NEW WESTMINSTER, B.C. - A Vancouver cop says Robert Pickton's brother is not a suspect in connection with the disappearance of women from Vancouver.
Under questioning by a Crown prosecutor Monday afternoon, Det. Const. Mike McDonald said there is no evidence linking Dave Pickton to crimes relating to the missing women.
McDonald testified under cross-examination last week that police were continuing to investigate whether Dave was involved in the more than 60 cases of women missing from the Downtown Eastside. However, Monday he said on the stand that Dave Pickton is not a suspect in the murders.
Robert Pickton, 57, has been charged with the deaths of 26 women and is currently on trial on six charges.
Remains of a number of the women were found on the Pickton farm in suburban Port Coquitlam, where both brothers had lived.
Earlier Monday, McDonald testified that police investigating the missing women went as far as trying to get information out of Robert Pickton's clergy.
He said he reached out to chaplains at the North Fraser Pretrial Centre where Pickton was awaiting the start of his trial.
Defence lawyer Richard Brooks asked McDonald about the nature of his conversations with the two chaplains, one of whom was Harold Krahn.
"You asked Mr. Krahn if Mr. Pickton had talked to him about anything to do with this case?'' Brooks asked.
"I'm not sure if I asked that or if that's what was volunteered by Mr. Krahn,'' McDonald replied.
"So how did it work, you just phoned Mr. Krahn and you just held the phone while he just talked away, you didn't ask him any questions about his conversations with Mr.
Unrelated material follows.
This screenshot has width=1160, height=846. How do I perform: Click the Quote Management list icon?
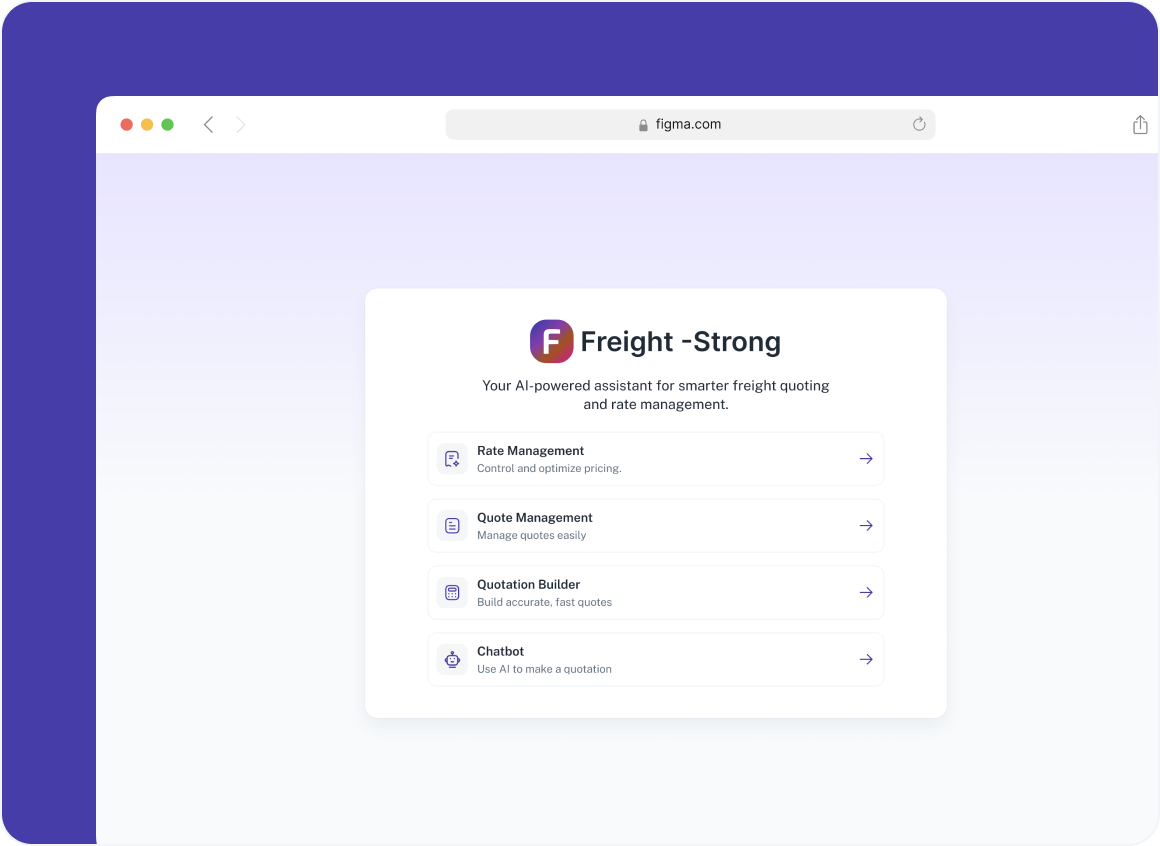click(x=452, y=526)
Pickton?'' Brooks said.
McDonald said he may have asked the chaplain questions that prompted him to talk for a period of time.
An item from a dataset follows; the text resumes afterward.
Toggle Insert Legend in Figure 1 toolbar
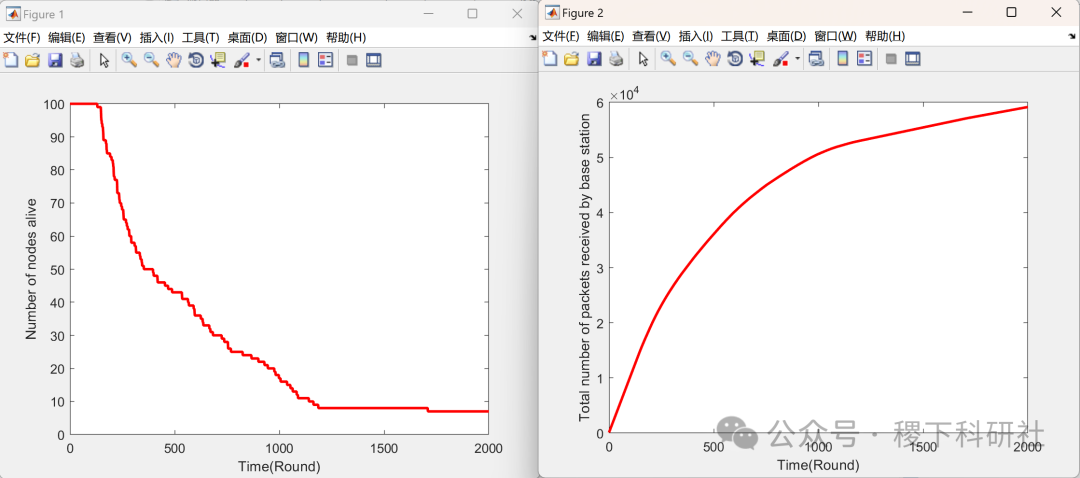The height and width of the screenshot is (478, 1080). click(x=326, y=60)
Jurors also heard that Krahn told McDonald that Robert Pickton's spirits were good in the days leading up to the preliminary hearing in the case.
McDonald also learned that Pickton had put an agricultural course he was taking into hiatus for the start of the proceedings.
The last time McDonald spoke to Krahn, jurors heard, was April 2006.
Other names
A number of names surfaced Monday as Pickton's defence team continued to raise the issue of other people being examined by police in connection with missing women.
In addition to Pickton, his brother Dave, Pat Casanova and Scott Chubb were also included in photo lineups being shown to people brought in for questioning in the case.
Jurors earlier heard that Casanova was arrested, though never charged, in connection with the investigation.
McDonald also testified that he went to Casanova's home to get a DNA sample, which he ended up taking from his son.
Chubb was the police informant whose information about guns on the Pickton property led to the initial search that culminated in the trial now underway.
Another associate of Pickton's, Andrew Bellwood, was also placed under surveillance, McDonald testified.
Jurors have heard portions of an interview that Bellwood gave police, in which he described how Pickton once told him he killed women from behind, bled them and fed them to his pigs.
Bellwood was among the six other persons of interest in the case whose names the defence tossed out in court on Monday.
There were others, the defence suggested, but McDonald couldn't tell the court who they were.
Jurors heard that many of the notes he took while investigating the case remained silent on specific names and details or in some cases blacked out by police.
Twice on Monday, Justice James Williams interrupted the defence's cross-examination to ascertain where Brooks' line of questioning was headed.
At one point, Williams sent the jury out of the room to clarify the matter with counsel.
In the second instance he reminded Brooks that it is often difficult for the men and women of the jury to stay abreast of testimony in the case.
Monday marked the start of the seventh week of the Pickton trial.